I’m not a believer of diagrams, fancy-talk about bitrates and shoddy screenshots. If I can see something with my own eyes that looks good, it’s good. The thing here is that it looks stunning. I expected something good, but this was so over-the-top in quality that I couldn’t believe my eyes. Even my partner, G, raised his head from his new HTC Desire and asked me “How can they make such an old crappy movie look so fucking great?” (Crappy is his opinion, not mine). This is crystal clear, it looks like it was shot yesterday to use an old cliché. The only thing that says it’s an old movie is the fashion and stuff like that. I noticed one small print damage and when the last frame comes it’s a bit grainy – which is because the negative is processed with a text flying in on top of the footage. The rest is perfection, true perfection.

The 11 minutes of outtakes is good, for me as a Alien 2-fan it’s very good even. I watched this on my Sony Bravia 40 inch LED TV, for those who want to know.

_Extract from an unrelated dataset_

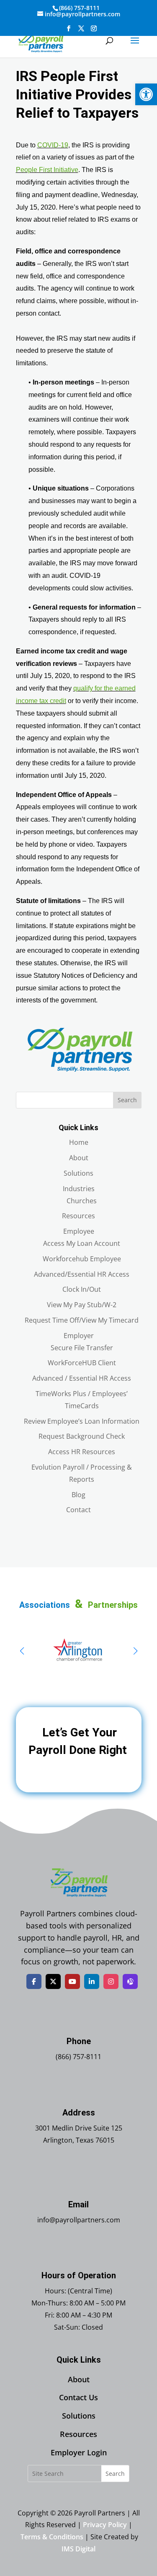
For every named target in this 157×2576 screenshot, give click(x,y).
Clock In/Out (81, 1289)
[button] (146, 94)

I have no opportunity to take screenshots, but I recommend this review for that – even if it’s such a difference compared with the real thing.

Alien 2: On Earth could be my favourite release this year (and it’s been a fantastic year for DVD and blu-ray) and I can’t wait for the next masterpiece to come out from Midnight Legacy (and let me just say the following words: Atlantis Interceptors, Blazing Magnum, Spider Labyrinth and Night of the Devils, please?).

2 comments:

Explosive Action said...

I'm hearing and fully endorsing your suggestion of Blazing Magnum! Great movie.

Alex B. said...

Wow. It's awesome news that this movie has come out on Blu-Ray. The world is a better place now.
I love the grainy footage, as long as it's film footage and not digital video noise. Nice natural grain of multy-gnereation film dupes is quite pleasing for me.
I love your line : "It’s there, so love it or be a coward." - So true.